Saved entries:
——————

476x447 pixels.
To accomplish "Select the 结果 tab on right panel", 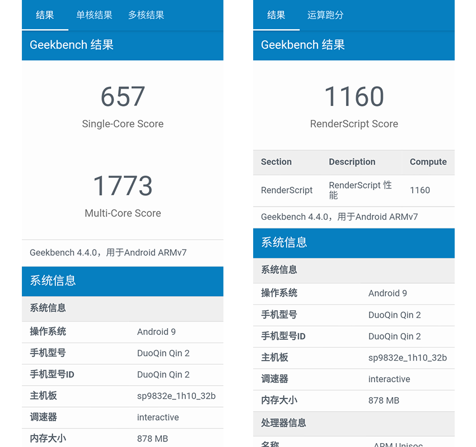I will [276, 16].
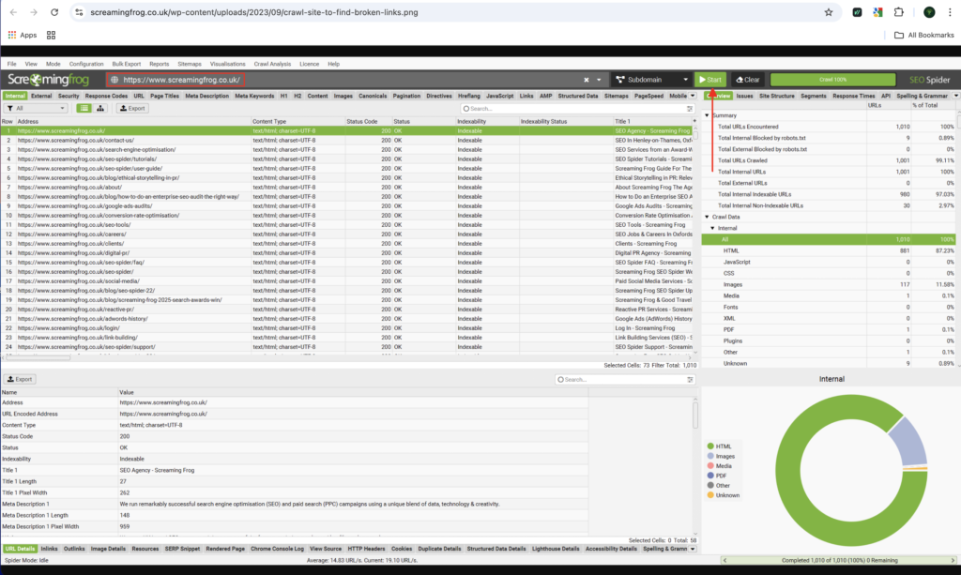
Task: Switch to the Response Codes tab
Action: pyautogui.click(x=107, y=96)
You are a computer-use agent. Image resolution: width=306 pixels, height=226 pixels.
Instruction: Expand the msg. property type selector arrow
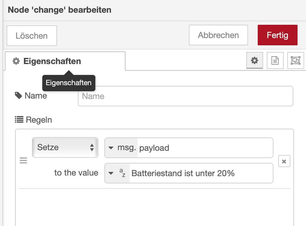(x=111, y=148)
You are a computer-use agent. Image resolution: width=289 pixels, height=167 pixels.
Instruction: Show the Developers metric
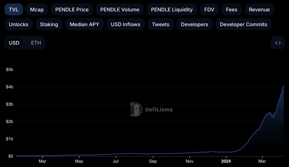point(194,25)
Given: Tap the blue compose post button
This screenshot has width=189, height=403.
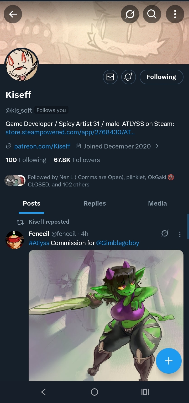Looking at the screenshot, I should [169, 361].
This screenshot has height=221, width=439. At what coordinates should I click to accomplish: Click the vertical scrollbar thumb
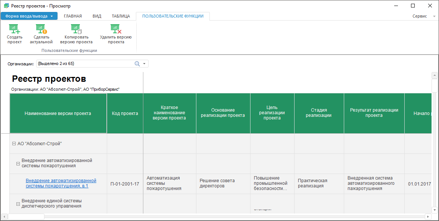click(x=434, y=85)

——————

▸ WORK INSTRUCTION
Repeat word for word, leaving out the pictures, each line of the records from the line that holds "This screenshot has width=189, height=403." through the final one.

▸ ANSWER SPACE
This screenshot has width=189, height=403.
Looking at the screenshot, I should [169, 361].
This screenshot has height=221, width=439. At what coordinates should I click to accomplish: Click the vertical scrollbar thumb
click(x=434, y=85)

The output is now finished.